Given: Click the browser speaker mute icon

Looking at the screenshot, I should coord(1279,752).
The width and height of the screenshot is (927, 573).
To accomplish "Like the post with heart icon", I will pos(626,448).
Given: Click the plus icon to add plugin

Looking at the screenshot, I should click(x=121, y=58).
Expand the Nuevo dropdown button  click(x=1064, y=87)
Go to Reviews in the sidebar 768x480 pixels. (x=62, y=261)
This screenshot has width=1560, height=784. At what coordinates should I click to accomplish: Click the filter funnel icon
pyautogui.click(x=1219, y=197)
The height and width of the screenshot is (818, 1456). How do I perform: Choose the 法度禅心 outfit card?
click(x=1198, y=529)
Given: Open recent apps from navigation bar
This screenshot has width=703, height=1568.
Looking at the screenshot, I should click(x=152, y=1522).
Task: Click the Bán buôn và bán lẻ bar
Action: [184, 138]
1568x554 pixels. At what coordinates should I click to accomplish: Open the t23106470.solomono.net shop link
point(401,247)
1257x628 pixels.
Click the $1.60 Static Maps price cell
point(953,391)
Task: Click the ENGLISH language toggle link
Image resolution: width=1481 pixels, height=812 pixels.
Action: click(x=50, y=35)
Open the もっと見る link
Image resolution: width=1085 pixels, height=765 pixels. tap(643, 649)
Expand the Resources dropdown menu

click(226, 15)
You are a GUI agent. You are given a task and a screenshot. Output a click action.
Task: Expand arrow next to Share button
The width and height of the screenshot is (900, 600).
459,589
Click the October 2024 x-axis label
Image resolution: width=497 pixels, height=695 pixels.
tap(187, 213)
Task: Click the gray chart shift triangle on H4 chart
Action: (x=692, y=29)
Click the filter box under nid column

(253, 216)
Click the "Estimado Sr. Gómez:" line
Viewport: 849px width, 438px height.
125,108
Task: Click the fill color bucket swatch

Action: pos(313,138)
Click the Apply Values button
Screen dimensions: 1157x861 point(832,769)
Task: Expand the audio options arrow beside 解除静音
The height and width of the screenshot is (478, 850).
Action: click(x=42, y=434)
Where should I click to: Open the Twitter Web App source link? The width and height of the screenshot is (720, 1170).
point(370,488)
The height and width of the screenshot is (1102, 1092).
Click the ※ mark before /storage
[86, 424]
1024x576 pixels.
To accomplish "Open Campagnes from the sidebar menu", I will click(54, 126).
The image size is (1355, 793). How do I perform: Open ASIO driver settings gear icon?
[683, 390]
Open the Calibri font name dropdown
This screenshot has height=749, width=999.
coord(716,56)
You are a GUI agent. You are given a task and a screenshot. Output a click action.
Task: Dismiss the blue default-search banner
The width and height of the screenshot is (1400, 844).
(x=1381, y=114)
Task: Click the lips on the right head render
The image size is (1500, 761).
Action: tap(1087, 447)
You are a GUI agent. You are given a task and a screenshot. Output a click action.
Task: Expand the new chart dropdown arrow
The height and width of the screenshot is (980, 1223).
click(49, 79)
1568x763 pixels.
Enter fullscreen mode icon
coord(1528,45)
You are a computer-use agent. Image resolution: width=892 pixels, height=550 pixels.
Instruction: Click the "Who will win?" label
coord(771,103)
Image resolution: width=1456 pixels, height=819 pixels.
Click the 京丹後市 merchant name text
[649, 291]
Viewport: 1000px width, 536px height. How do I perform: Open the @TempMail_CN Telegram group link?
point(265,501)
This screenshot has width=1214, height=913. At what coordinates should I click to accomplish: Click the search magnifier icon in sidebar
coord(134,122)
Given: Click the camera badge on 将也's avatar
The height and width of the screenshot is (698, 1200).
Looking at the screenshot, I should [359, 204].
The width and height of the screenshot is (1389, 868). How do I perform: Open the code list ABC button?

+-------+

TASK STATEMENT:
Output all preceding records character for character.

ANSWER FOR THIS EXERCISE:
Given: Click the browser speaker mute icon

Looking at the screenshot, I should coord(1279,752).
The width and height of the screenshot is (927, 573).
To accomplish "Like the post with heart icon", I will pos(626,448).
Given: Click the plus icon to add plugin

Looking at the screenshot, I should click(x=121, y=58).
Expand the Nuevo dropdown button  click(x=1064, y=87)
Go to Reviews in the sidebar 768x480 pixels. (x=62, y=261)
This screenshot has width=1560, height=784. At what coordinates should I click to accomplish: Click the filter funnel icon
pyautogui.click(x=1219, y=197)
The height and width of the screenshot is (818, 1456). How do I perform: Choose the 法度禅心 outfit card?
click(x=1198, y=529)
Given: Open recent apps from navigation bar
This screenshot has width=703, height=1568.
Looking at the screenshot, I should click(x=152, y=1522).
Task: Click the Bán buôn và bán lẻ bar
Action: [184, 138]
1568x554 pixels. At what coordinates should I click to accomplish: Open the t23106470.solomono.net shop link
point(401,247)
1257x628 pixels.
Click the $1.60 Static Maps price cell
point(953,391)
Task: Click the ENGLISH language toggle link
Image resolution: width=1481 pixels, height=812 pixels.
Action: click(x=50, y=35)
Open the もっと見る link
Image resolution: width=1085 pixels, height=765 pixels. tap(643, 649)
Expand the Resources dropdown menu

click(226, 15)
You are a GUI agent. You are given a task and a screenshot. Output a click action.
Task: Expand arrow next to Share button
The width and height of the screenshot is (900, 600).
459,589
Click the October 2024 x-axis label
Image resolution: width=497 pixels, height=695 pixels.
tap(187, 213)
Task: Click the gray chart shift triangle on H4 chart
Action: (x=692, y=29)
Click the filter box under nid column

(253, 216)
Click the "Estimado Sr. Gómez:" line
Viewport: 849px width, 438px height.
125,108
Task: Click the fill color bucket swatch

Action: pos(313,138)
Click the Apply Values button
Screen dimensions: 1157x861 point(832,769)
Task: Expand the audio options arrow beside 解除静音
The height and width of the screenshot is (478, 850).
Action: click(x=42, y=434)
Where should I click to: Open the Twitter Web App source link? The width and height of the screenshot is (720, 1170).
point(370,488)
The height and width of the screenshot is (1102, 1092).
Click the ※ mark before /storage
[86, 424]
1024x576 pixels.
To accomplish "Open Campagnes from the sidebar menu", I will click(54, 126).
The image size is (1355, 793). How do I perform: Open ASIO driver settings gear icon?
[683, 390]
Open the Calibri font name dropdown
This screenshot has height=749, width=999.
coord(716,56)
You are a GUI agent. You are given a task and a screenshot. Output a click action.
Task: Dismiss the blue default-search banner
The width and height of the screenshot is (1400, 844).
(x=1381, y=114)
Task: Click the lips on the right head render
The image size is (1500, 761).
Action: tap(1087, 447)
You are a GUI agent. You are given a task and a screenshot. Output a click action.
Task: Expand the new chart dropdown arrow
The height and width of the screenshot is (980, 1223).
click(49, 79)
1568x763 pixels.
Enter fullscreen mode icon
coord(1528,45)
You are a computer-use agent. Image resolution: width=892 pixels, height=550 pixels.
Instruction: Click the "Who will win?" label
coord(771,103)
Image resolution: width=1456 pixels, height=819 pixels.
Click the 京丹後市 merchant name text
[649, 291]
Viewport: 1000px width, 536px height. How do I perform: Open the @TempMail_CN Telegram group link?
point(265,501)
This screenshot has width=1214, height=913. At what coordinates should I click to accomplish: Click the search magnifier icon in sidebar
coord(134,122)
Given: Click the camera badge on 将也's avatar
The height and width of the screenshot is (698, 1200).
Looking at the screenshot, I should [359, 204].
The width and height of the screenshot is (1389, 868). How do I perform: Open the code list ABC button?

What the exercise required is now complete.